Directions:
a – In the sorting lower-bound proof, what is the base of the logarithm?
b – Continue the sorting lower-bound proof from its last sentence.

─── Document text

P.S. My proof attempt/rewrite based on the solution discussed, uploaded mainly for my own reference.(warning: possibly erroneous)

Claim: Every sorting algorithm must make at least lg(n!) comparisons

  • the log here is of base 2
  • Prove by making an adversary argument
  1. When we talk about running time, input size is an important consideration.
  2. The adversary wants to make life difficult for the algorithm, hence it will make choices that are against the algorithm's interest.
  3. Suppose we are given an array of n integers (input size = n), there are n! unique permutations of the set {1, ..., n}.
    • They are unique because if they are the same, then sorting the same array will take the same steps.
  4. The adversary could chose any of the permutations. It does not fix the input in advance in the hope that if the algorithm makes too few comparisons, there will be an example of how the algorithm fails to sort the array. In particular, there will be two inputs that are treated the same from the algorithm's perspective. And yet, one of them will not be correctly sorted.
  5. What the (sorting) algorithm can do is to issue a comparison query to ask whether the integer at the ith position is larger than the integer at the jth position.

──────
─── Supplied data

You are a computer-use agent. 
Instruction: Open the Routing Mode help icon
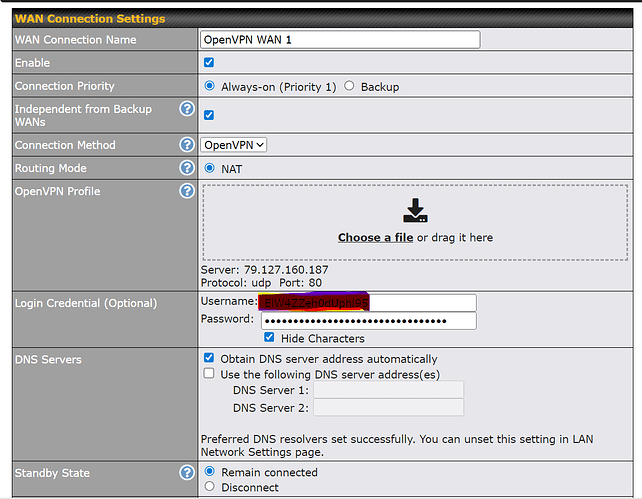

──────

Replies:
a – Base 2.

b –
  6. The adversary takes the following strategy to respond:
    • It looks through the current set of permutations(P), makes the comparison as required and takes note of the number(X) of permutations in P that satisfy the query i.e the ith integer is indeed larger than the jth integer.
    • It takes n comparisons in the very first run, since there are n permutations in P.
    • Suppose the number(X) of permutations that satisfy the query is larger or equal to the total size of the permutations / 2, the adversary returns YES and update the permutation set(P) to the satifying set.
    • Else (meaning less than half of the permutations satisfy the comparison query, more than half does not satisfy the comparison query), the adversary replies NO and set the permutations(P) to the larger set of permutations that does not satisfy the comparison query.
    • Either way the set of permutations to be examined next decreases. With the above strategy, the adversary is able to decrease at a slower rate, as it always try to keep at least half of the permutations. This makes sense because the goal of the adversary as mentioned earlier, is to come to a situation where there are more than one permutations left.
  7. Since the permutations decreases by at most half for every comparison query issued by the algorithm, there are at least two distinct permutations left. The algorithm will re-order both of the permutations in the same way, and must make one mistake. As all permutations are distinct, it is not possible to sort and re-order two different permutations in the same way to get the correct output.

Concrete Example

  • n = 3
  • current set of permutations = {[1, 2, 3], [1, 3, 2], [2, 1, 3], [2, 3, 1], [3, 1, 2], [3, 2, 1]}
    • 6 different permutations
  • The algorithm will make less than lg(3!) = lg(6) = 2.584963 = ceil(2.584963) = 3 comparisons.
    • meaning it asks at most 2 comparison queries
    • trying to sort 3 items with 2 comparisons is not always possible (but ok for finding maximum)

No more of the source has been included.